::: Material shown :::

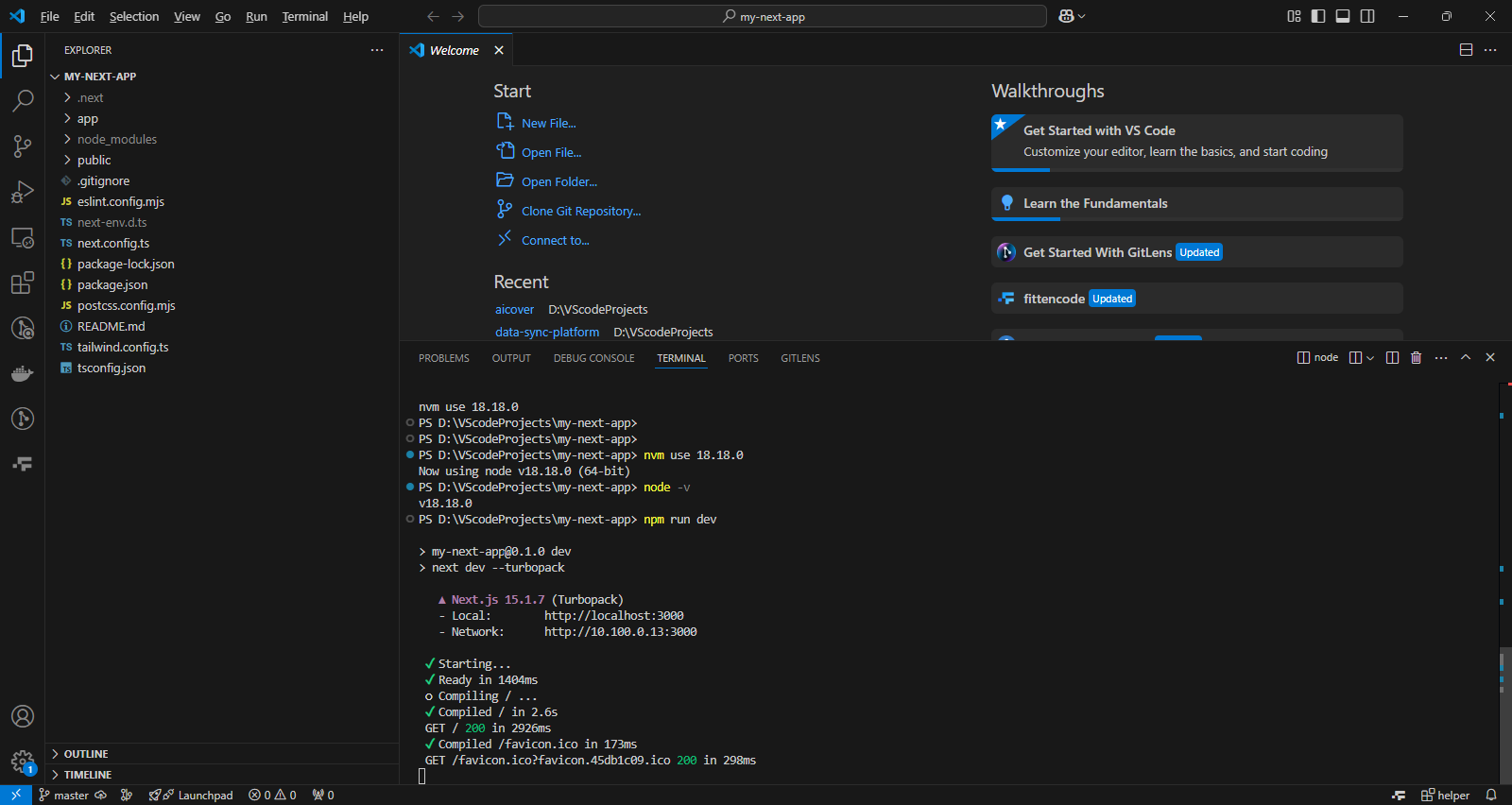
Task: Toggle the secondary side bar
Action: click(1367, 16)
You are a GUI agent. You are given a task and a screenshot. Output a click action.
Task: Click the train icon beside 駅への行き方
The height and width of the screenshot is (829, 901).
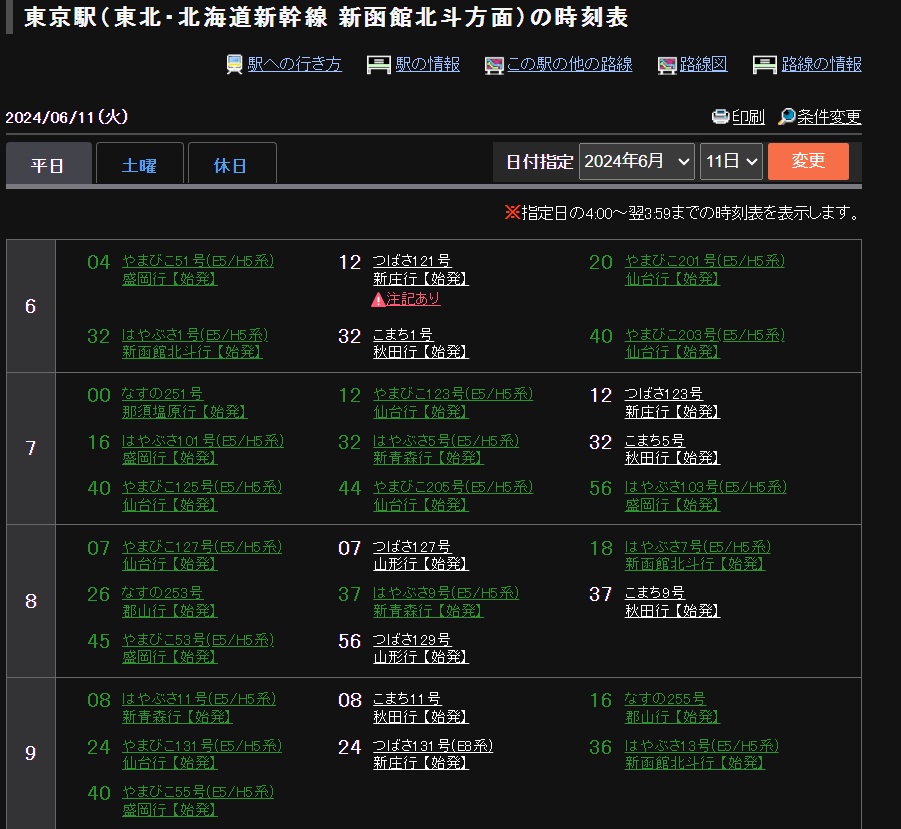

:::
::: Material shown :::

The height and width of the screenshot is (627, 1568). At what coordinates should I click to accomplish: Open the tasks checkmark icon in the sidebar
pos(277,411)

:::
::: Material shown :::

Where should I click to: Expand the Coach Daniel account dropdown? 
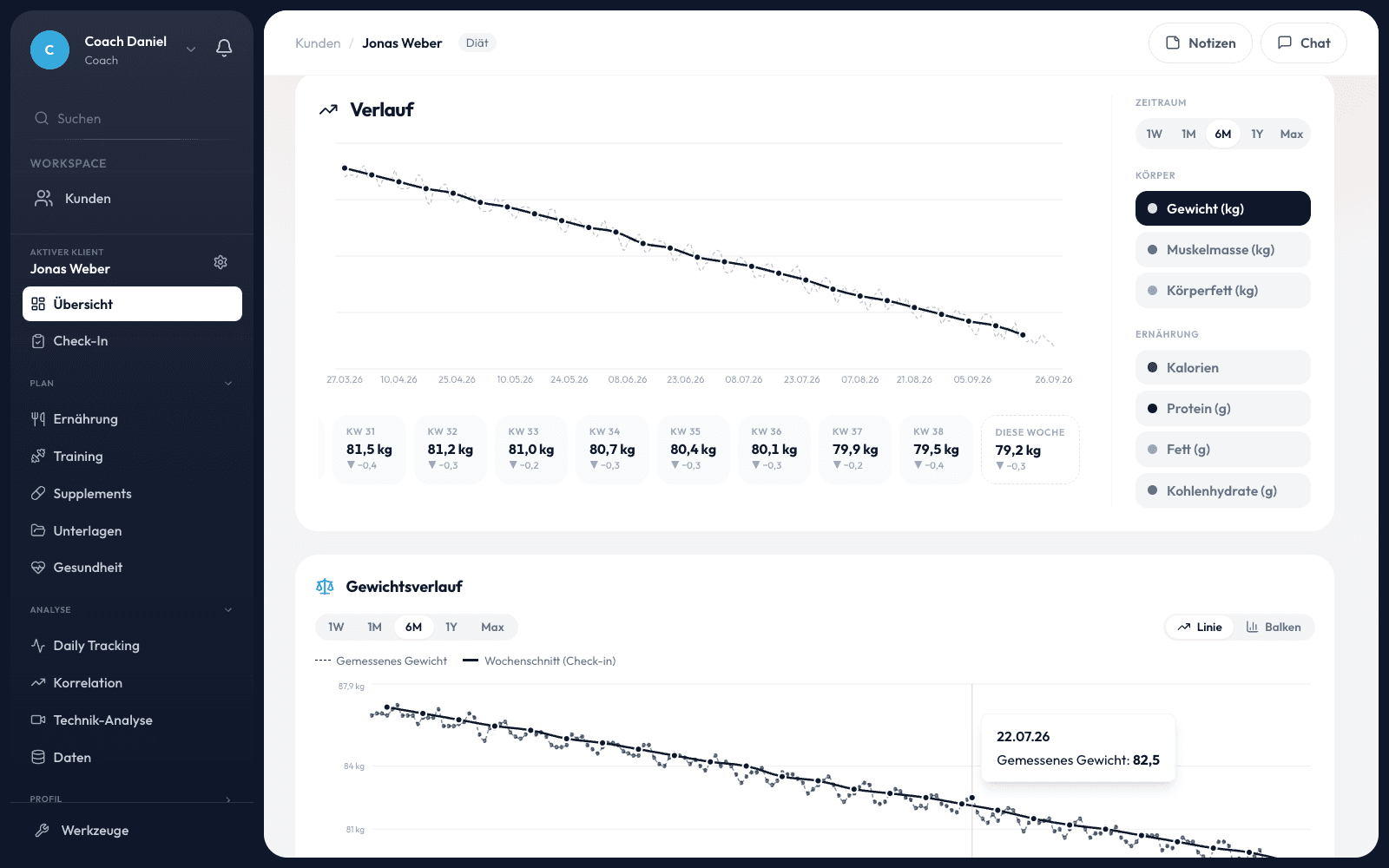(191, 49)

:::

Please give back exactly the lines of this listing beginning at the line with "Task: Click the train icon beside 駅への行き方" and ending with the line with "The height and width of the screenshot is (829, 901).", both included, and nothing else.

Task: Click the train icon beside 駅への行き方
The height and width of the screenshot is (829, 901).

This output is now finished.